Banning pajamas in public

Who hasn’t driven their kids to school in pajamas? Raise your hand if you’re guilty.

But if you haven’t noticed, pajamas, especially the bottoms, have become somewhat of a casual fashion statement in this country.

Tweens, teens and college kids wear them, and not just to bed. To class, to the mall, around town, and some even try to get away with it at school. And they’re not alone. Adults find night clothing to be acceptable out in public, too.

The argument goes something like this: they’re comfortable, they’re  modest, they’re easy because you’re already wearing them, and they’re not hurting anybody. And if folks are allowed to wear sweat pants, why not flannel PJs?

This trend has officials in some parts of this country appalled and wanting to take drastic action.Shreveport, Louisiana, for instance, is entertaining an ordinance that would prohibit the wearing of pajamas in public, defining pajamas as clothing purchased in the sleepwear department.
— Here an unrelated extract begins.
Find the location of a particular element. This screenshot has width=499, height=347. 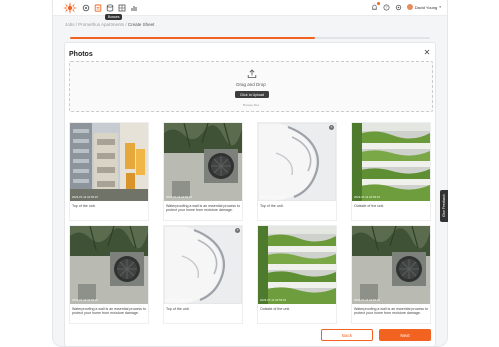

nav-tooltip: Bosses is located at coordinates (114, 17).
According to the Shreveport Times, the city already has a ‘no saggy’ law, which prohibits the wearing of pants below the waistline.

The ACLU has already jumped into the fray, claiming that such a ban would violate the spirit of the Fourteenth amendment, which prohibits state and local governments from depriving persons of life, liberty, or property without certain steps being taken to ensure fairness.